How does a WS become such a completely different person seemingly overnight? Especially those who are "committed" to R one day and then the very next, they decide they would rather have the AP and a whole new life? 

Sometimes I just sit and scratch my head and wonder where my husband went. The man I see now is just a shell. My husband is no longer there.


----------



## that_girl (Jul 6, 2011)

Because they could be hurting but don't want to show it. They mask their pain and make you the bad guy so it's easier for them.


----------



## Jeff/BC (Apr 1, 2012)

This is one of those "why do bad things happen to good people?" questions but I'll give one option.

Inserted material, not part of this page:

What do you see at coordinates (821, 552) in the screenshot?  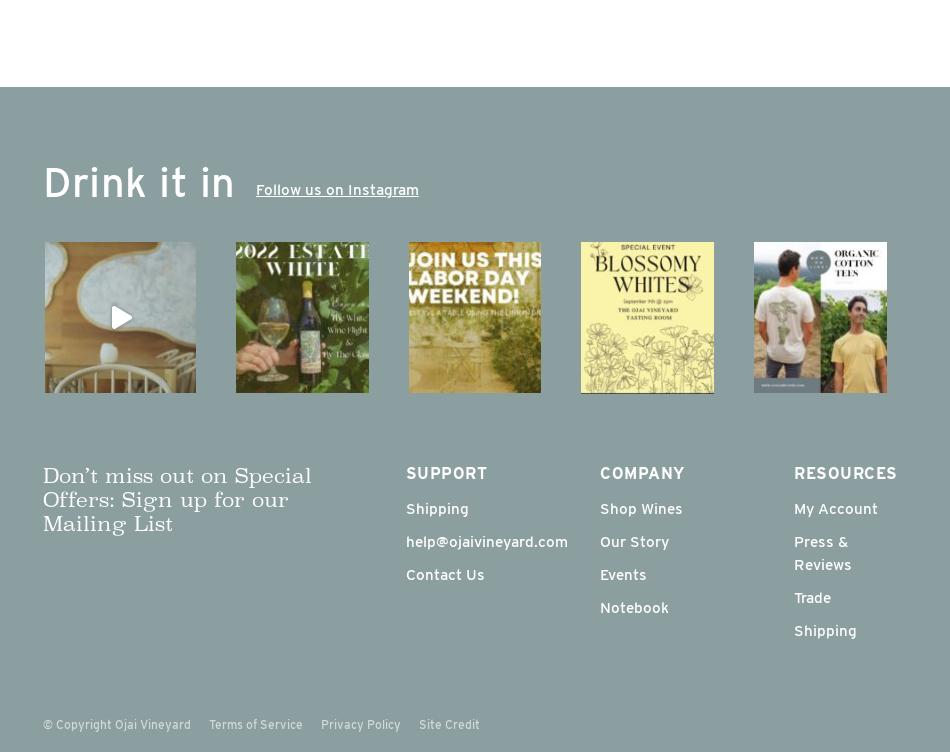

My second marriage failed. We both loved each other. We were both Type-A personalities... quite used to succeeding at what we set our hands to. We did not give up easily. But we could not overcome the basic incompatibilities. That was a horrendous divorce -- a _loving_ divorce???? *shudders*

For me, we didn't "go away" suddenly. We lost sight of each other gradually and over time. There was a long series of decisions... each of them small... that got us down the path to divorce.

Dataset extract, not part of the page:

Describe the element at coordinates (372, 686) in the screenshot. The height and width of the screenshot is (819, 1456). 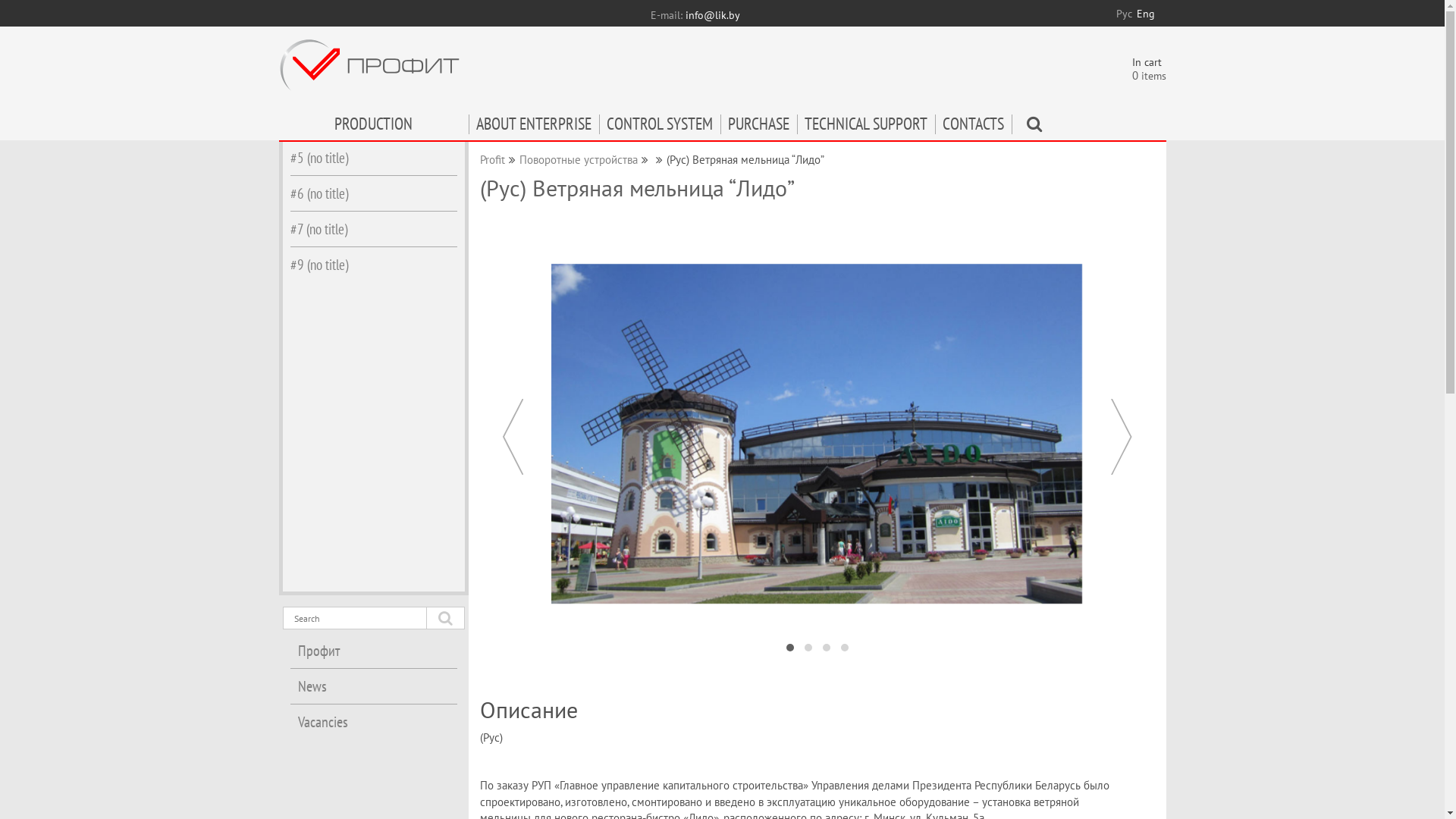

It's possible that your husband feels pretty much exactly as you do. "The woman I see now is just a shell. My wife is no longer there? Where did she go and why?"

PS: I'm not clear on WS and AP, I assume R = relationship. I hope I didn't garble it all *laughs*


----------



## Grayson (Oct 28, 2010)

Jeff/BC said:


> PS: I'm not clear on WS and AP, I assume R = relationship. I hope I didn't garble it all *laughs*


WS = Wayward Spouse
AP = Affair Partner
R = Reconciliation

And, just for good measure:
BS = Betrayed Spouse
OM/OW = Other Man/Other Woman
OMW/OWH = Other Man's Wife/Other Woman's Husband
_Posted via Mobile Device_


----------



## gear1903 (Apr 2, 2012)

aqua, i know how you feel. in being very open with my WS after she revealed her EA, i found out that the feeling of disconnect and unhappiness had been building for a very long time - she was just very good at internalizing it. so by the time she told me how she really felt, it had already been years that those feelings had been building up. for me, it was a complete shock.

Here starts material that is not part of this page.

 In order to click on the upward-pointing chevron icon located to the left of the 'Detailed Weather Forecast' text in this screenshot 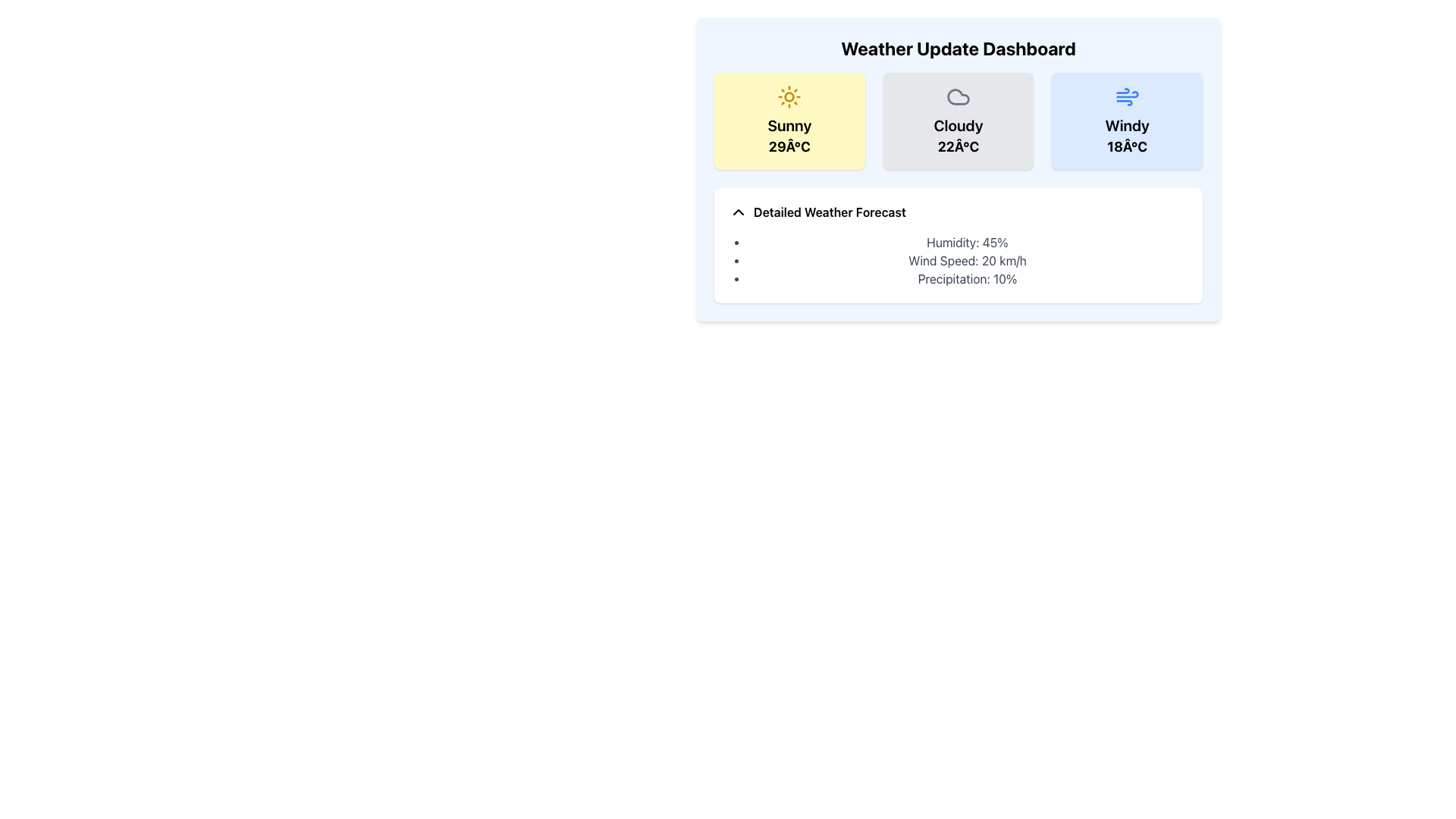, I will do `click(739, 212)`.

the problem was because our communication was poor, she allowed those feelings to fester and everything i did simply added evidence to the feelings of neglect she had. so now that it is all in the open, i fear nothing can change her mind because it was so many years of internalization and building defensive walls. presence of OM doesn't help...


----------



## Almostrecovered (Jul 14, 2011)

makes you truly wonder how much what you originally thought of your spouse was actually a false front


----------



## aqua123 (Feb 3, 2012)

Almostrecovered said:


> makes you truly wonder how much what you originally thought of your spouse was actually a false front


That's the real kicker....which side of him is the lie? The man that I lived with and loved or this new stranger he has become?


----------



## Almostrecovered (Jul 14, 2011)

well the one thing you do know for certain

he's a liar and two faced


----------